Copy the lines of the material starting at the line that contains "Toggle the 'aa' text labels display" and ending at the line that contains "(x=1072, y=83)", requests included, shifting every coordinate in the answers by -8.

— Start Recorded information —

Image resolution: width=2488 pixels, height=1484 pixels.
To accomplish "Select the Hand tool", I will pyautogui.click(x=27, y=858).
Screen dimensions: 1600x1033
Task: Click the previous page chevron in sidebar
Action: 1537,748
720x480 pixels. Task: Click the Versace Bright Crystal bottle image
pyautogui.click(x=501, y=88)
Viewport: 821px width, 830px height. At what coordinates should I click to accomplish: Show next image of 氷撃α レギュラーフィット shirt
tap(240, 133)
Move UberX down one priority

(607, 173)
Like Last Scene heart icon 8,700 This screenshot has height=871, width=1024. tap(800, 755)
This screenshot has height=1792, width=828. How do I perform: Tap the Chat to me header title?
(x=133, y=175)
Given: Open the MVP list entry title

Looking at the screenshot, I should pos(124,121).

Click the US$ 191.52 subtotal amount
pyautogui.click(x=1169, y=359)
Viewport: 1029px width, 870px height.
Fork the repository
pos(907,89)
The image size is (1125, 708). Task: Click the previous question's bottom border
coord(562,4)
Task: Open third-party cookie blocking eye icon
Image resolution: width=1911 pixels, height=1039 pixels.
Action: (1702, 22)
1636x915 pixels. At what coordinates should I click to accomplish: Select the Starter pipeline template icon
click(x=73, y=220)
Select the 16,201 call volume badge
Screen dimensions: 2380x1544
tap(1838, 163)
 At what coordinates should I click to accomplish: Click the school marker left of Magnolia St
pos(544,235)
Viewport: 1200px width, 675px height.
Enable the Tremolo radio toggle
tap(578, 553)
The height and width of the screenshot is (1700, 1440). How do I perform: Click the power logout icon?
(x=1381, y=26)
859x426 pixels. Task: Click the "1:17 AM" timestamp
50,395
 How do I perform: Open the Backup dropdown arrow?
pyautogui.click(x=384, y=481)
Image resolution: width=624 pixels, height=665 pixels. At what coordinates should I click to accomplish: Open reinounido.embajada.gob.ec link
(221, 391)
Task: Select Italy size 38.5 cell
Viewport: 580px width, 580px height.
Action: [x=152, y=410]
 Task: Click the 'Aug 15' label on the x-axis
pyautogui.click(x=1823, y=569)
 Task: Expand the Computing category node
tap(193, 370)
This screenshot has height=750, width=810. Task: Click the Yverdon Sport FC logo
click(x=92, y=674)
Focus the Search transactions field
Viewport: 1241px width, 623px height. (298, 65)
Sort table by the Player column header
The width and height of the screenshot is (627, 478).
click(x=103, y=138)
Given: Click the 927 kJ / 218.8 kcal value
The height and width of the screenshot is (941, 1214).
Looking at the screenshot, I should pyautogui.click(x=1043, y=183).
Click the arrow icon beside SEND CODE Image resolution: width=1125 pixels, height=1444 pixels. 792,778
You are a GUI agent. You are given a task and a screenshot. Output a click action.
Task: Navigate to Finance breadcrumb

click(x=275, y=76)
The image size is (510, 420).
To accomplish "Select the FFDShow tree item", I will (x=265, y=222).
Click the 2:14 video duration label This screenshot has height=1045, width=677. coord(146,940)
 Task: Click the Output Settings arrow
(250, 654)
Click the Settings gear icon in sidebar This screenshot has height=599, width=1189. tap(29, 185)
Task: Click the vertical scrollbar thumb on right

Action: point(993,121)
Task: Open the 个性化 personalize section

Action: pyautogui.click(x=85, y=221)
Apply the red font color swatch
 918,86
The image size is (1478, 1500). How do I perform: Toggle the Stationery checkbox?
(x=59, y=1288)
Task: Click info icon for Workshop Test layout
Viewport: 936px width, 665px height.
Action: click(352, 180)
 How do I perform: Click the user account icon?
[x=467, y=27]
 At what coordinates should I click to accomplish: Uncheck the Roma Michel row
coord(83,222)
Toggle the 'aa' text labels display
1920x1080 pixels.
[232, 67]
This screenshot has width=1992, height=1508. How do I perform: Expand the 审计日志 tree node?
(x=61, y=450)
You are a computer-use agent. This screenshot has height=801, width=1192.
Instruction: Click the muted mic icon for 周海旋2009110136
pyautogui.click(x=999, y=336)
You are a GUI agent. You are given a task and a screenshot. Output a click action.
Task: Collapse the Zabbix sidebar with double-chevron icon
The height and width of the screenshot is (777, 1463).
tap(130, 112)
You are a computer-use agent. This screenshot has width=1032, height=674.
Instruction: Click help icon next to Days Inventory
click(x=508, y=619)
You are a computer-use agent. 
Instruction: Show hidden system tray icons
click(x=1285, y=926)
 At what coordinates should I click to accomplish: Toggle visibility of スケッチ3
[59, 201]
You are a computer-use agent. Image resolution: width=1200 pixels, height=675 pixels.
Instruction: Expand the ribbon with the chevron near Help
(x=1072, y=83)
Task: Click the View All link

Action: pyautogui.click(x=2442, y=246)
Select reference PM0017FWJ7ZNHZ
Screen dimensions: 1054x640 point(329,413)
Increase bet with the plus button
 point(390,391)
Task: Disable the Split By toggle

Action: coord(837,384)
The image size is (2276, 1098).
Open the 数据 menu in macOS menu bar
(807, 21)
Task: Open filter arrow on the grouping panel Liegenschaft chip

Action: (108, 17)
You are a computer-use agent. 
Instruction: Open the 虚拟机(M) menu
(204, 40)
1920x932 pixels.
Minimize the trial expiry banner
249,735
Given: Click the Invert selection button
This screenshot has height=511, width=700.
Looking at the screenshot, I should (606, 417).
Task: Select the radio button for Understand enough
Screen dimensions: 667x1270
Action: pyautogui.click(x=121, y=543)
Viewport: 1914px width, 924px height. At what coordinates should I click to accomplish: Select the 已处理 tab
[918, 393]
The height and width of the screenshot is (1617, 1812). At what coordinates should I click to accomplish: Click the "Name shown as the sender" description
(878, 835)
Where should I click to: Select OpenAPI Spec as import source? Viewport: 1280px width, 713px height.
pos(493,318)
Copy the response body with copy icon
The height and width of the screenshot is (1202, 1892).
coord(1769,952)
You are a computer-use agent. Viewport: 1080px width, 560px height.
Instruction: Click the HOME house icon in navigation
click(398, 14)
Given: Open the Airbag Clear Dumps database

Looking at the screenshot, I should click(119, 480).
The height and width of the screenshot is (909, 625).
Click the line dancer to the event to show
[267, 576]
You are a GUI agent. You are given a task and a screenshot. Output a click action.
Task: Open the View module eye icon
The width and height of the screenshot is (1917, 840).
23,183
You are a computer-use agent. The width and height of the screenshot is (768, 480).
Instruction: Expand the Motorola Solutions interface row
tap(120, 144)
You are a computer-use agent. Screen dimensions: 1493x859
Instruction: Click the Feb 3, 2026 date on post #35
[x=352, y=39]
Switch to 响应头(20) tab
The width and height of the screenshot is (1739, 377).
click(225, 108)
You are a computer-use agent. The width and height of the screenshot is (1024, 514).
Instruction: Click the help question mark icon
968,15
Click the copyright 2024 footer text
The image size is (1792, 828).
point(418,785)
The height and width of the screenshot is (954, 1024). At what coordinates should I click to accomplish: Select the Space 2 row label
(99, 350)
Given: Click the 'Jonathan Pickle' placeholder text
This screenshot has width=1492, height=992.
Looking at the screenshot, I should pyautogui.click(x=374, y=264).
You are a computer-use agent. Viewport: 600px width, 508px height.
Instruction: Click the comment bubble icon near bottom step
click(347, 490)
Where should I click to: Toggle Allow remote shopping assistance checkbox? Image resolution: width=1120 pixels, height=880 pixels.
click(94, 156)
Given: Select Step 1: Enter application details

— End Recorded information —

## Right answer
Toggle the 'aa' text labels display
1920x1080 pixels.
[224, 59]
This screenshot has width=1992, height=1508. How do I perform: Expand the 审计日志 tree node?
(x=53, y=442)
You are a computer-use agent. This screenshot has height=801, width=1192.
Instruction: Click the muted mic icon for 周海旋2009110136
pyautogui.click(x=991, y=328)
You are a GUI agent. You are given a task and a screenshot. Output a click action.
Task: Collapse the Zabbix sidebar with double-chevron icon
The height and width of the screenshot is (777, 1463).
tap(122, 104)
You are a computer-use agent. This screenshot has width=1032, height=674.
Instruction: Click help icon next to Days Inventory
click(x=500, y=611)
You are a computer-use agent. 
Instruction: Show hidden system tray icons
click(x=1277, y=918)
 At what coordinates should I click to accomplish: Toggle visibility of スケッチ3
[51, 193]
You are a computer-use agent. Image resolution: width=1200 pixels, height=675 pixels.
Instruction: Expand the ribbon with the chevron near Help
(x=1064, y=75)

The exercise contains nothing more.